[Dataset excerpts]
================================

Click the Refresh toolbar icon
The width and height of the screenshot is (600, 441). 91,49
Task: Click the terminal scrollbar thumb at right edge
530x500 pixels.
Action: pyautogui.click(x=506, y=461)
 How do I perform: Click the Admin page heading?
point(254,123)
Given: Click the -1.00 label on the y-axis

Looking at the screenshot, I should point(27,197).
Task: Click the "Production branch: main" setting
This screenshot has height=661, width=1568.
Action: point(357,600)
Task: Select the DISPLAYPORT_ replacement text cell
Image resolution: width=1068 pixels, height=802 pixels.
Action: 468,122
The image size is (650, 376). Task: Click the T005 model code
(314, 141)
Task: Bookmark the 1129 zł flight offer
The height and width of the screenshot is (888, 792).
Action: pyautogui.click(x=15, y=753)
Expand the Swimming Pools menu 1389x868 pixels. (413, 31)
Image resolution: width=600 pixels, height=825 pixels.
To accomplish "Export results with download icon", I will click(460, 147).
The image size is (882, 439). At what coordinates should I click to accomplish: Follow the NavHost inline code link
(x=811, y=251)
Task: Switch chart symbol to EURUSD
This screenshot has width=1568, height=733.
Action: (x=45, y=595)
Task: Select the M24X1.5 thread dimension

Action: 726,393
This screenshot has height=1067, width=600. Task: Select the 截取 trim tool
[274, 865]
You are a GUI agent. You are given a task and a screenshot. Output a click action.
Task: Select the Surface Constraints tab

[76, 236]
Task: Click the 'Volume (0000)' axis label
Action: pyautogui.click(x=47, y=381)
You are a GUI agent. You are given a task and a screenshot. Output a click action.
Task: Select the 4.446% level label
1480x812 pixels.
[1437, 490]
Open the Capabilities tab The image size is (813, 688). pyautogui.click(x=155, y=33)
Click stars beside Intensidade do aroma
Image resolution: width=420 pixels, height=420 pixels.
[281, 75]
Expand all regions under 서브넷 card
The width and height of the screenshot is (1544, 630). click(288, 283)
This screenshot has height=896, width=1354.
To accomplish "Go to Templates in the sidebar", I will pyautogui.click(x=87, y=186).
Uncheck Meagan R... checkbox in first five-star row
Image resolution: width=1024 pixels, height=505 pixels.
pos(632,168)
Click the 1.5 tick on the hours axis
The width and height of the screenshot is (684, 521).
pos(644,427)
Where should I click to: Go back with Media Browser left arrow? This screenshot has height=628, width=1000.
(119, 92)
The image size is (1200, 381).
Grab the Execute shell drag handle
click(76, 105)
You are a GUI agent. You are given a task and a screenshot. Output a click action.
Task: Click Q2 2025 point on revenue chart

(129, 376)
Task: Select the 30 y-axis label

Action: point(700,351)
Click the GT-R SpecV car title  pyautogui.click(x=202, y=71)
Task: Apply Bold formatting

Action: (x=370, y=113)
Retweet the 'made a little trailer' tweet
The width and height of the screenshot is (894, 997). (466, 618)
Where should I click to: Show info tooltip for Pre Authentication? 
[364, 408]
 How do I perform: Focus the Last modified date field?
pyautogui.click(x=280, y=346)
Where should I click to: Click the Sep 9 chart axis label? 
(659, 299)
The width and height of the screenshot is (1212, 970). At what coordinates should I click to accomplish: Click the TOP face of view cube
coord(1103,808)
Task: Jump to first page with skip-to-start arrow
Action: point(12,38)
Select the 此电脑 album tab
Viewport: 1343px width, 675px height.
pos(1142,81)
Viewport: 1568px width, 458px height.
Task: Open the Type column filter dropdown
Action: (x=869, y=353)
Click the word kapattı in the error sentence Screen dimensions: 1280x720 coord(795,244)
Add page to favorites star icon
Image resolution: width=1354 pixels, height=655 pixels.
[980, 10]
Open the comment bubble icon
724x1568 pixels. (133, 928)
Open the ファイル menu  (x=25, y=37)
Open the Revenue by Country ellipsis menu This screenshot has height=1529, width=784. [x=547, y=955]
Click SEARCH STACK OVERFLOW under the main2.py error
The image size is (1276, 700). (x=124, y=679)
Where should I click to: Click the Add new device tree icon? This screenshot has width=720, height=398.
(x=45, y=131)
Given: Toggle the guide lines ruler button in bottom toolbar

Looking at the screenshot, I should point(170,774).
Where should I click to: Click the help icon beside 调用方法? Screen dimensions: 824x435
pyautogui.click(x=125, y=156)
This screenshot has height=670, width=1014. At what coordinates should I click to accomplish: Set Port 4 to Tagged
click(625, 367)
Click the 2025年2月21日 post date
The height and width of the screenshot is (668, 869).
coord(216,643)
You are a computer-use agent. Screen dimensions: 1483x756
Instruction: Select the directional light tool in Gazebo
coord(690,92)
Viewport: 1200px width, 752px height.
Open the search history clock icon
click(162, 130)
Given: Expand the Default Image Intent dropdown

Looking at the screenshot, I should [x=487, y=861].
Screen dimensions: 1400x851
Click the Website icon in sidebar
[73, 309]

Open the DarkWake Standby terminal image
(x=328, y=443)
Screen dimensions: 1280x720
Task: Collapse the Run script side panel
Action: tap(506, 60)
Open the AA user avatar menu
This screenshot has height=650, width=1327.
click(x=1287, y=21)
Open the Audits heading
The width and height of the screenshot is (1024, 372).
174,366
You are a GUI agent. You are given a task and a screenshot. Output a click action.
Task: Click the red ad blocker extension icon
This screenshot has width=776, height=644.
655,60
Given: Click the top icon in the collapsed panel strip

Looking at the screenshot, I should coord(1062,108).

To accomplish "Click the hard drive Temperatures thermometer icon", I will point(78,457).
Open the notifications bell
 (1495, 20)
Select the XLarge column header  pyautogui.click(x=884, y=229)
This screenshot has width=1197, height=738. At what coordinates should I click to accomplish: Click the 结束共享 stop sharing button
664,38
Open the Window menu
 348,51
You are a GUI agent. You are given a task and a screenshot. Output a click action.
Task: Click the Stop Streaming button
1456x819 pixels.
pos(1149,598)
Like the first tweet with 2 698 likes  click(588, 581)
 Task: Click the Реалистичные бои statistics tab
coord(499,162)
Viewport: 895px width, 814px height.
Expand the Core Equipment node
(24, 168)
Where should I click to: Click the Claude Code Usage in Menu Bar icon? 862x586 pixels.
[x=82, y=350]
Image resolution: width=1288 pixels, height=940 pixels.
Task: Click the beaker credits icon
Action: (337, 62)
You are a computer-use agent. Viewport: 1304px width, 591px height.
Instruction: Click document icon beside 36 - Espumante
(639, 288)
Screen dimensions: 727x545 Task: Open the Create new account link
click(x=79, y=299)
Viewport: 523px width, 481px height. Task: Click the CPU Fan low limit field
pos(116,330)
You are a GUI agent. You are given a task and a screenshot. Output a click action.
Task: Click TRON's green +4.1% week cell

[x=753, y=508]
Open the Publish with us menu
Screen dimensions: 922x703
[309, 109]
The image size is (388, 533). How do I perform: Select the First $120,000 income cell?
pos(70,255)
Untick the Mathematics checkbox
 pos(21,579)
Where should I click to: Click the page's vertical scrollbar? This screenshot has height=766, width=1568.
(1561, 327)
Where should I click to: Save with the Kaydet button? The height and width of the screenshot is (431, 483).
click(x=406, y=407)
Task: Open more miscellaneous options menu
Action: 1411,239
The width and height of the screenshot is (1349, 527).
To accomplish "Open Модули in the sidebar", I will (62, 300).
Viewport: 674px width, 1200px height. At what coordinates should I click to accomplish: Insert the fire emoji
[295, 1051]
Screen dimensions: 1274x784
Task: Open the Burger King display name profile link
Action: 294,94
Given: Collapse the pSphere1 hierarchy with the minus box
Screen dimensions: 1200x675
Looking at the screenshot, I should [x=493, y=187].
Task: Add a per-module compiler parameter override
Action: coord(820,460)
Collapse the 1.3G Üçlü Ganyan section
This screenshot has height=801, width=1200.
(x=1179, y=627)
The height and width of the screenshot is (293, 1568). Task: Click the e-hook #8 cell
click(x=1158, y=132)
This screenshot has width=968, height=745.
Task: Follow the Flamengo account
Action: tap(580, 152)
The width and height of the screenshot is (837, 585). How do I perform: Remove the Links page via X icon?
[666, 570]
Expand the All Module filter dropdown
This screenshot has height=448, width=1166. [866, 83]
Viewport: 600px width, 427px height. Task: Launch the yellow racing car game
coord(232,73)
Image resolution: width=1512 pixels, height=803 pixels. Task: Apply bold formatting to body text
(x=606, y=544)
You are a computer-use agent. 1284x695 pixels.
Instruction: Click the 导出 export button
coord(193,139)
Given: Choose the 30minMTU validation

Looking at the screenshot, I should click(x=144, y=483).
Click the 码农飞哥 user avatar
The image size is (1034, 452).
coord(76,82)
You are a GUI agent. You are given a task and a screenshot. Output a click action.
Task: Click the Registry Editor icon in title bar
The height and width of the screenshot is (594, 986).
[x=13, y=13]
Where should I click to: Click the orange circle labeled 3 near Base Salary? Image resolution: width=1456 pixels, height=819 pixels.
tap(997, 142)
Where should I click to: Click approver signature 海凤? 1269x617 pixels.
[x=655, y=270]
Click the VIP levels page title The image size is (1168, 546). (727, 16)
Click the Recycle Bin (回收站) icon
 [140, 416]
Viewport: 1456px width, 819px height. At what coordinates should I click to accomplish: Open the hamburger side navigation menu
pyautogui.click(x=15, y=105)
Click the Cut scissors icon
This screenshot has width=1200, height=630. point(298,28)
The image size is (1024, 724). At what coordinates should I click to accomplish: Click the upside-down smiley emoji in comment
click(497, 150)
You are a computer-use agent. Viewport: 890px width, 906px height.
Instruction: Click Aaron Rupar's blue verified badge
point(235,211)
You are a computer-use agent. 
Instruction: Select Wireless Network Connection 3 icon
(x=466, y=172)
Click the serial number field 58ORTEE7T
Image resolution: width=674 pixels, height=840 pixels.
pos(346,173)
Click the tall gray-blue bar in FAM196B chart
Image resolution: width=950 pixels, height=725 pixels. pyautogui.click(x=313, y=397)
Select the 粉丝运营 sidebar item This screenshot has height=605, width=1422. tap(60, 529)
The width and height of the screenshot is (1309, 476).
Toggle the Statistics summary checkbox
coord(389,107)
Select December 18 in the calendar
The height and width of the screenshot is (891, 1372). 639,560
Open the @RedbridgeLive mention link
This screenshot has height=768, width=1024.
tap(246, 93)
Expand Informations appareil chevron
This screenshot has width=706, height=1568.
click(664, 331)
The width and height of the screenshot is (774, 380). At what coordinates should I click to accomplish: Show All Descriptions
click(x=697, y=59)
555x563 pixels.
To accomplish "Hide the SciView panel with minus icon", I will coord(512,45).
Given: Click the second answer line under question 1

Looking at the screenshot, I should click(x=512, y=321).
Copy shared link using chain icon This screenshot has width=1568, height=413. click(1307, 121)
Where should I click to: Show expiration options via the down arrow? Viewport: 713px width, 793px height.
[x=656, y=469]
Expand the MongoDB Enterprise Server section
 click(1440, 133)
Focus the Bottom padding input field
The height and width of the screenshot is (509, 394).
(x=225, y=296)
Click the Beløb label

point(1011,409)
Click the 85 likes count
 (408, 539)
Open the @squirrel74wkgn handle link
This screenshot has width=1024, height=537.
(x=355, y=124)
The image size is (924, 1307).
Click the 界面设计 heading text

================================

## TASK REQUIREMENTS:
From the entries above, restate word for word the lines from the line containing "Open the ファイル" to the line containing "Select the XLarge", both ends included, and nothing more.

## WRITTEN REPLY:
Open the ファイル menu  (x=25, y=37)
Open the Revenue by Country ellipsis menu This screenshot has height=1529, width=784. [x=547, y=955]
Click SEARCH STACK OVERFLOW under the main2.py error
The image size is (1276, 700). (x=124, y=679)
Where should I click to: Click the Add new device tree icon? This screenshot has width=720, height=398.
(x=45, y=131)
Given: Toggle the guide lines ruler button in bottom toolbar

Looking at the screenshot, I should point(170,774).
Where should I click to: Click the help icon beside 调用方法? Screen dimensions: 824x435
pyautogui.click(x=125, y=156)
This screenshot has height=670, width=1014. At what coordinates should I click to accomplish: Set Port 4 to Tagged
click(625, 367)
Click the 2025年2月21日 post date
The height and width of the screenshot is (668, 869).
coord(216,643)
You are a computer-use agent. Screen dimensions: 1483x756
Instruction: Select the directional light tool in Gazebo
coord(690,92)
Viewport: 1200px width, 752px height.
Open the search history clock icon
click(162, 130)
Given: Expand the Default Image Intent dropdown

Looking at the screenshot, I should [x=487, y=861].
Screen dimensions: 1400x851
Click the Website icon in sidebar
[73, 309]

Open the DarkWake Standby terminal image
(x=328, y=443)
Screen dimensions: 1280x720
Task: Collapse the Run script side panel
Action: tap(506, 60)
Open the AA user avatar menu
This screenshot has height=650, width=1327.
click(x=1287, y=21)
Open the Audits heading
The width and height of the screenshot is (1024, 372).
174,366
You are a GUI agent. You are given a task and a screenshot. Output a click action.
Task: Click the red ad blocker extension icon
This screenshot has width=776, height=644.
655,60
Given: Click the top icon in the collapsed panel strip

Looking at the screenshot, I should coord(1062,108).

To accomplish "Click the hard drive Temperatures thermometer icon", I will point(78,457).
Open the notifications bell
 (1495, 20)
Select the XLarge column header  pyautogui.click(x=884, y=229)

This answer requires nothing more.